Stored records

######

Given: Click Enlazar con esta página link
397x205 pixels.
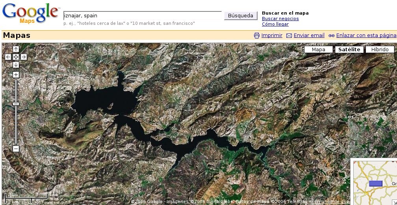Looking at the screenshot, I should [366, 35].
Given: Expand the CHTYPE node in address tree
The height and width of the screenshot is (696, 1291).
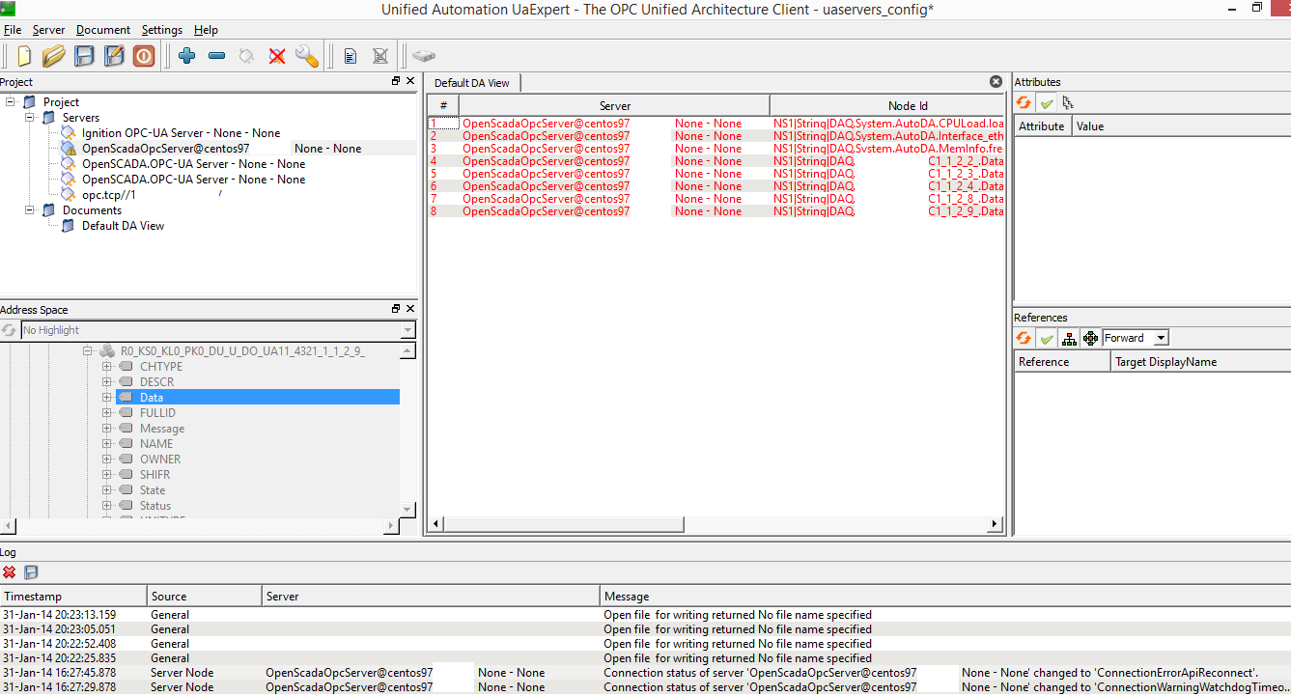Looking at the screenshot, I should [x=106, y=367].
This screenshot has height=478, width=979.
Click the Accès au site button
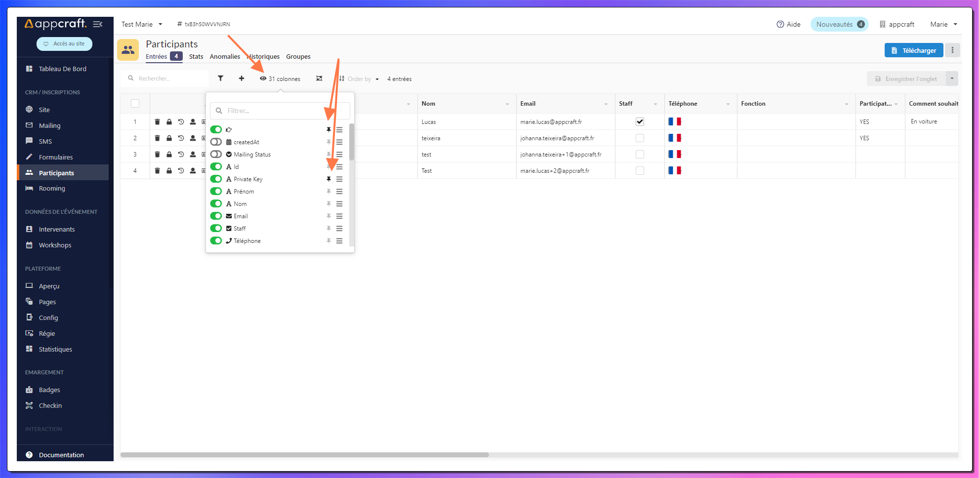64,44
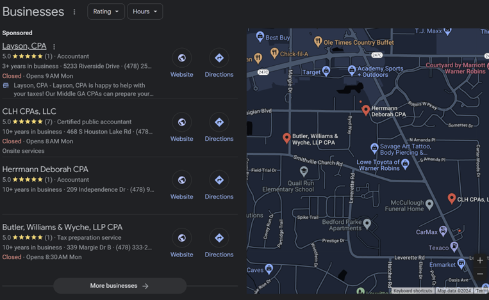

######

### ACTIVITY
Only an exact copy of the entries, with no pictures, is expected as the answer.

### RESPONSE TO THE EXERCISE
Given: Click Enlazar con esta página link
397x205 pixels.
Looking at the screenshot, I should [366, 35].
Given: Expand the CHTYPE node in address tree
The height and width of the screenshot is (696, 1291).
Looking at the screenshot, I should [x=106, y=367].
This screenshot has height=478, width=979.
Click the Accès au site button
64,44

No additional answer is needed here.